START Recorded data

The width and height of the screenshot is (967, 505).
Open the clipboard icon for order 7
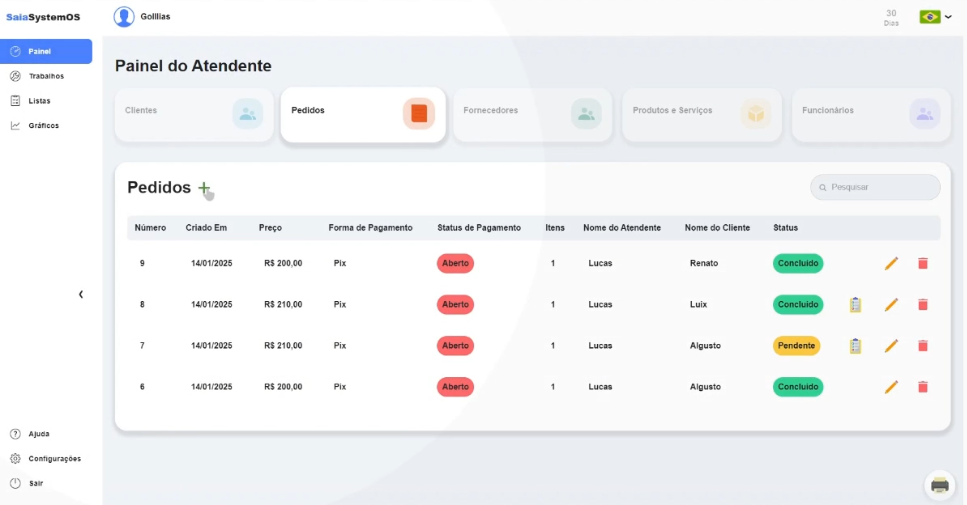(855, 346)
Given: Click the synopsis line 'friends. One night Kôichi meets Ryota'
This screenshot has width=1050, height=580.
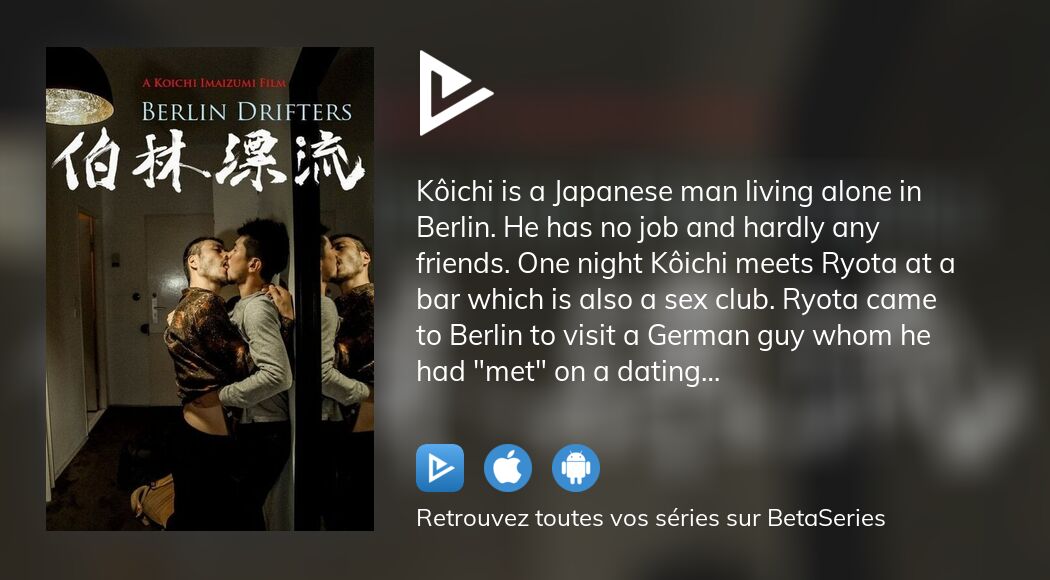Looking at the screenshot, I should [685, 264].
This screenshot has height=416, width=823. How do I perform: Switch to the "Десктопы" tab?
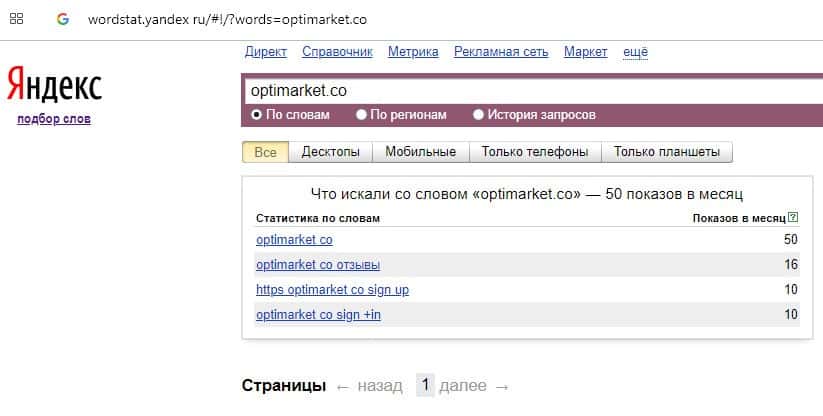[x=330, y=152]
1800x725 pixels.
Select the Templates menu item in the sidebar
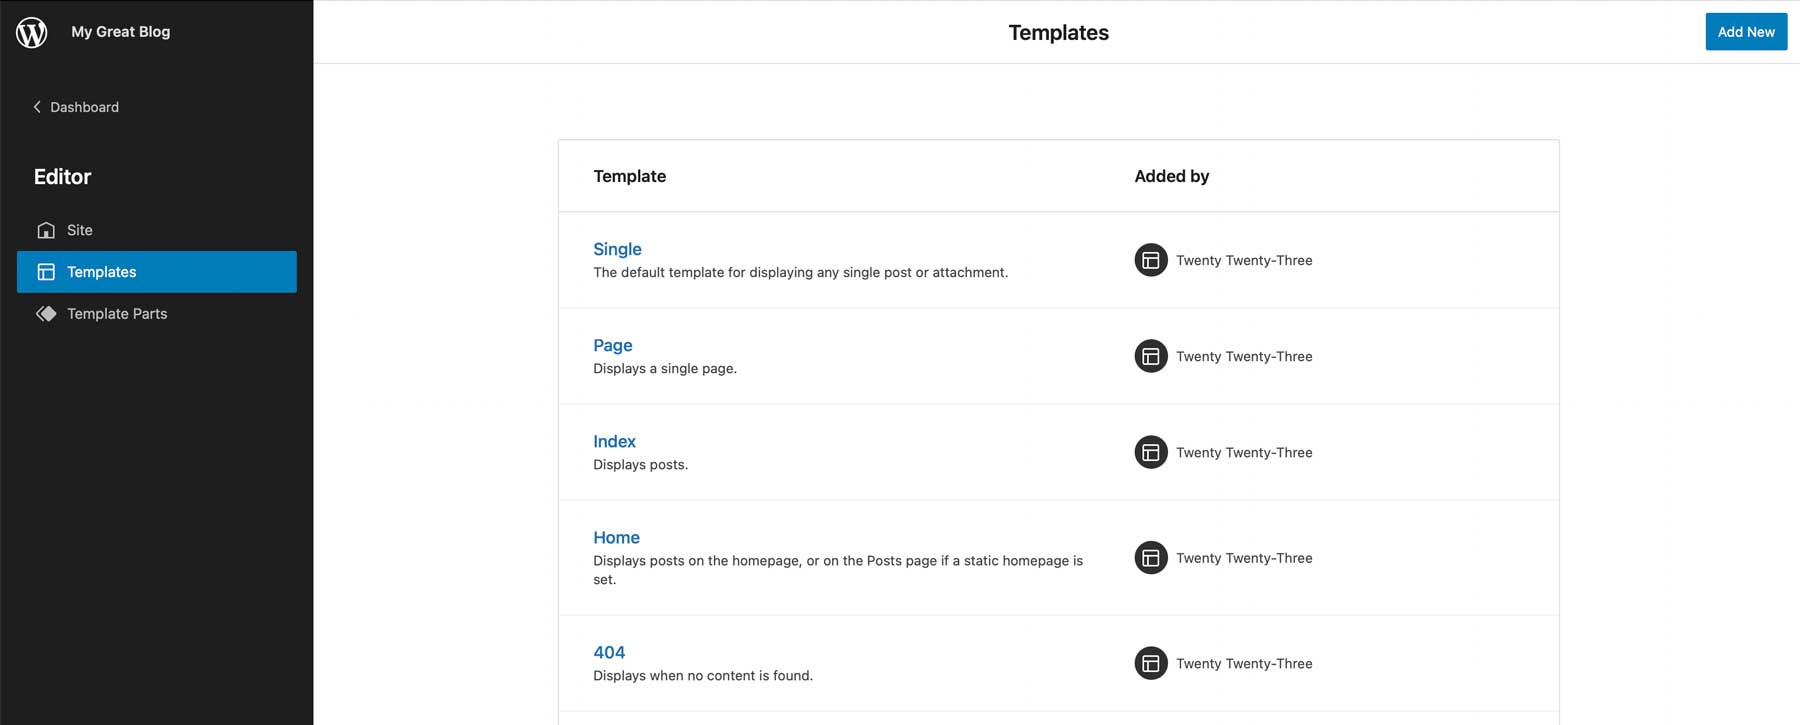pyautogui.click(x=102, y=271)
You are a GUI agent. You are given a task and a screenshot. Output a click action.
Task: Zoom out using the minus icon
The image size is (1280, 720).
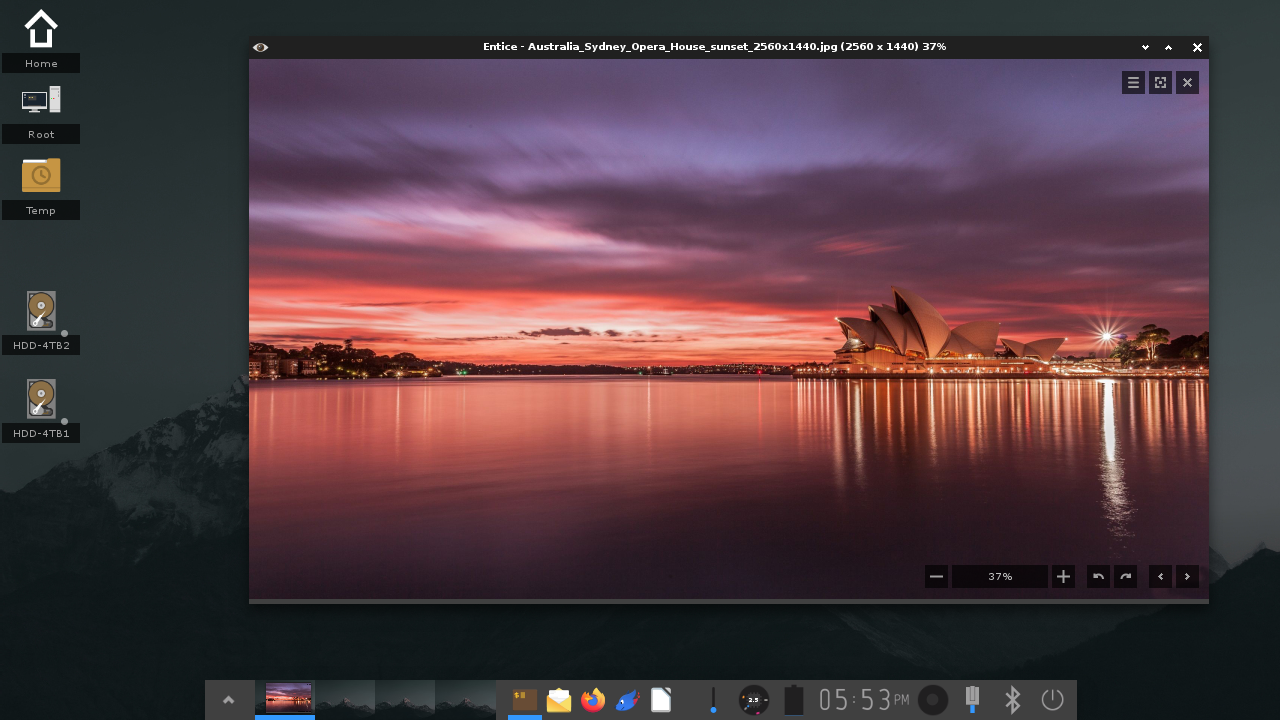point(936,576)
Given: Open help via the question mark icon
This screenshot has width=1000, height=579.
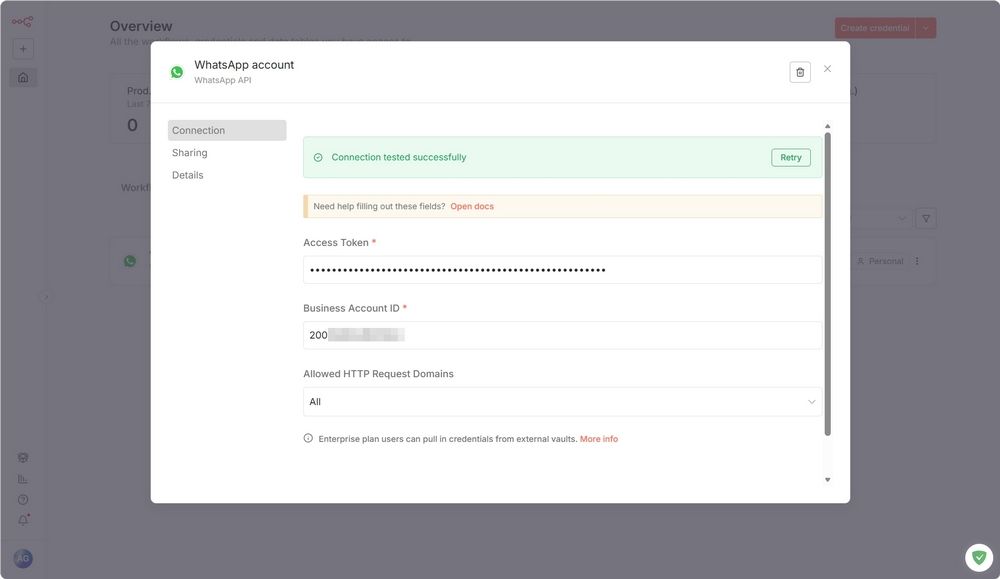Looking at the screenshot, I should [x=22, y=499].
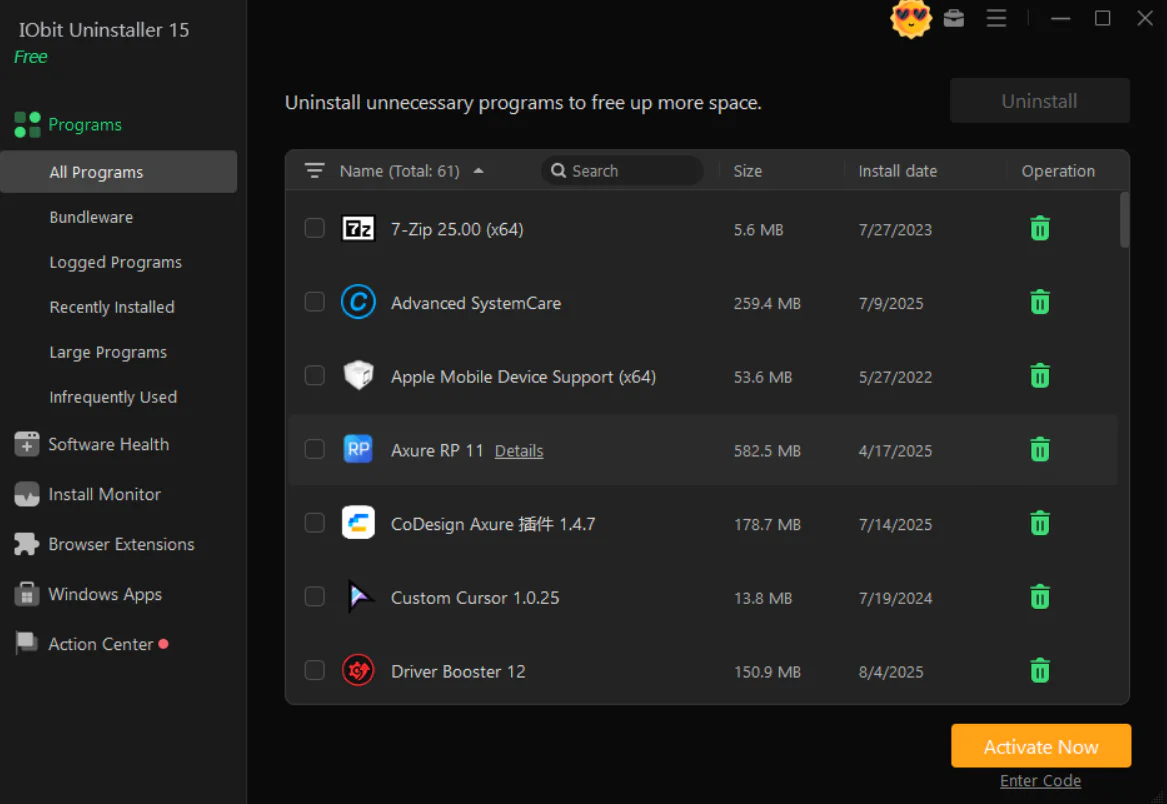
Task: Uninstall Driver Booster 12 via trash icon
Action: 1039,670
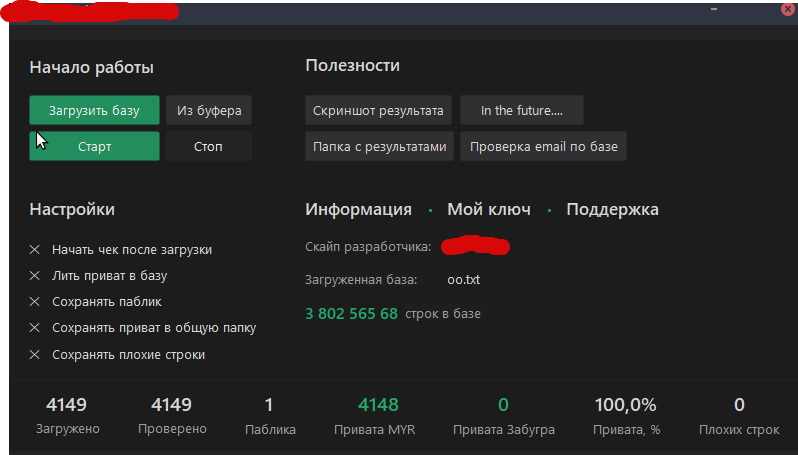Screen dimensions: 798x455
Task: Open Папка с результатами
Action: [380, 147]
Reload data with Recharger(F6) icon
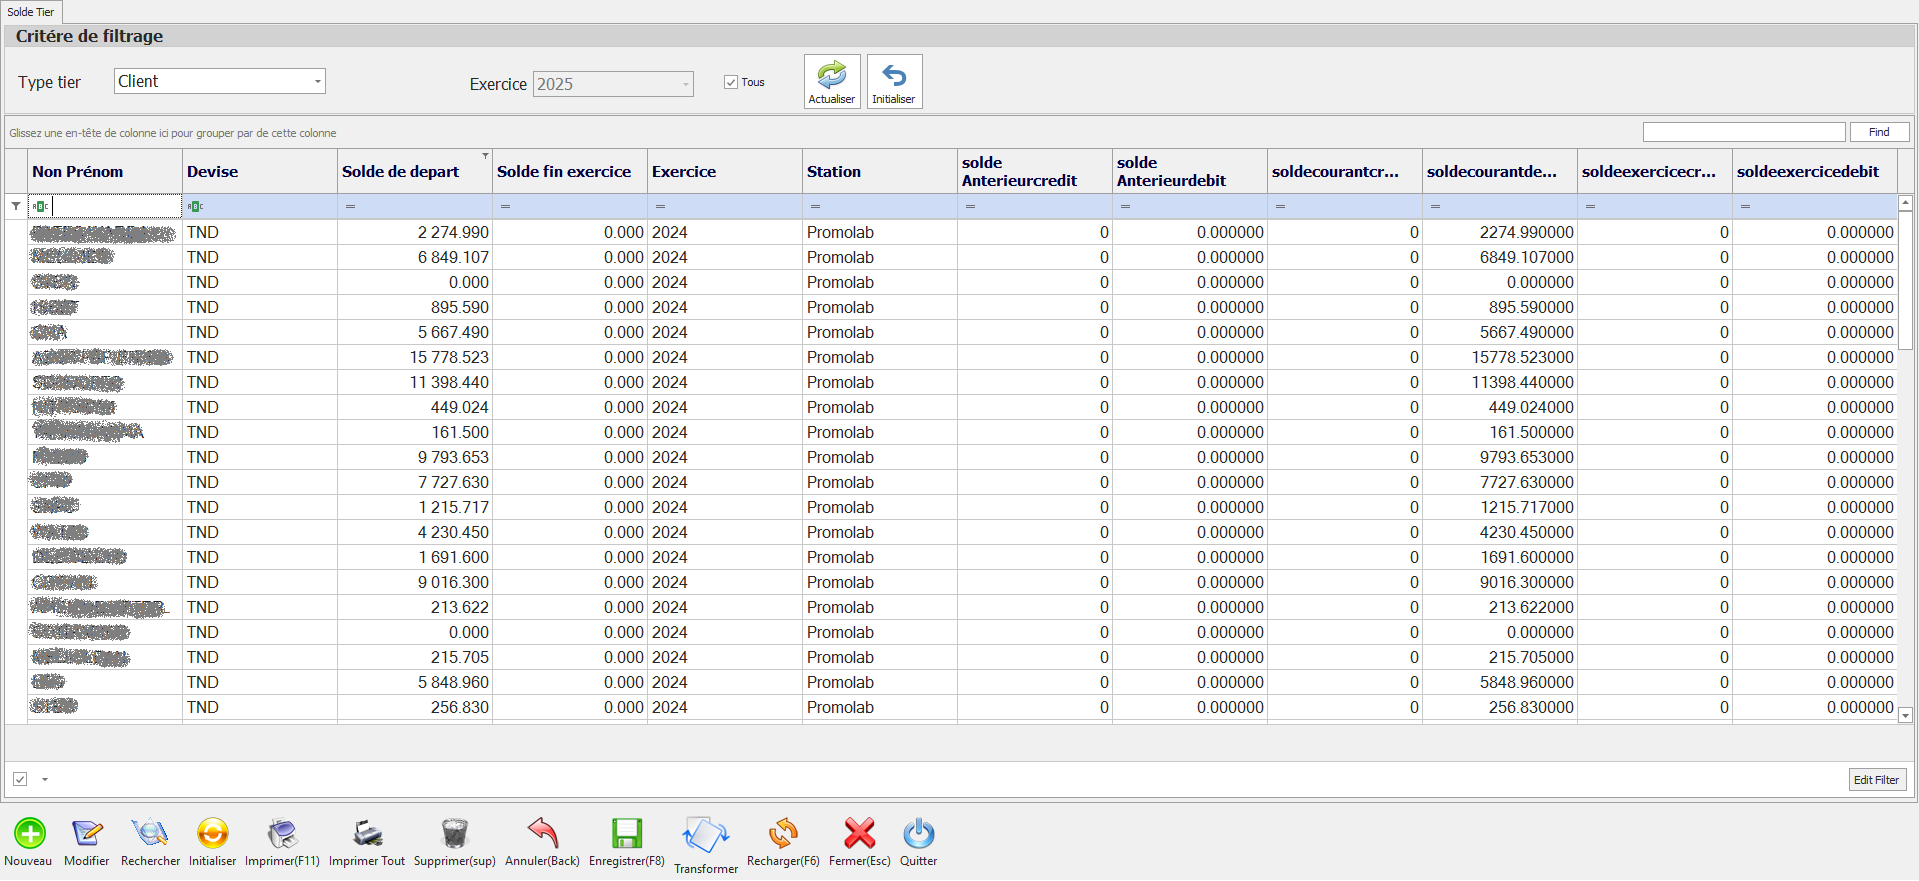Viewport: 1919px width, 881px height. 783,833
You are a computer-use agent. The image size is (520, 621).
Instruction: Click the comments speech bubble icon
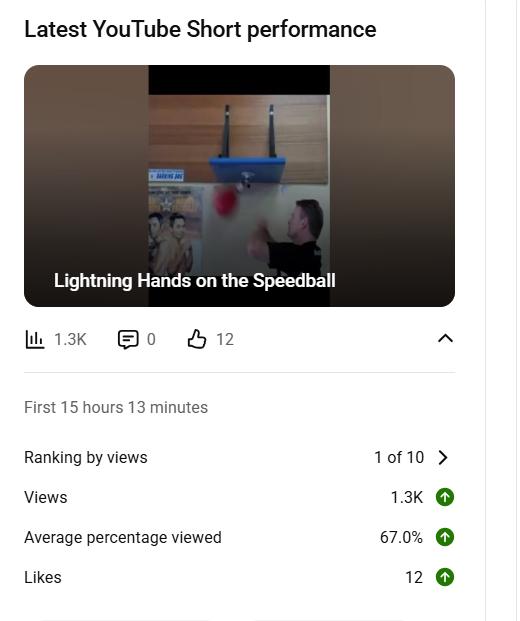(x=128, y=339)
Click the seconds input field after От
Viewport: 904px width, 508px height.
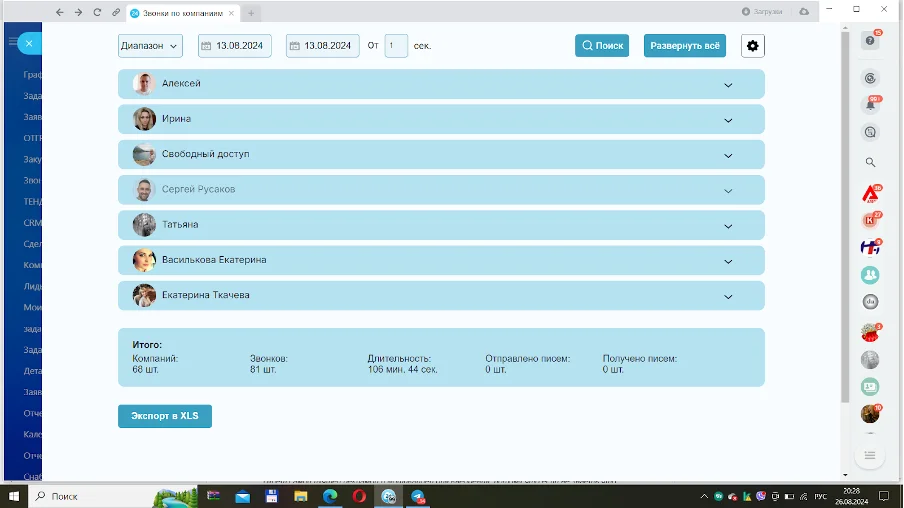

END Recorded data

**What you have to do**
Check each line above for the word "agent", and give only the number of lines that contain it.

**Answer box**
2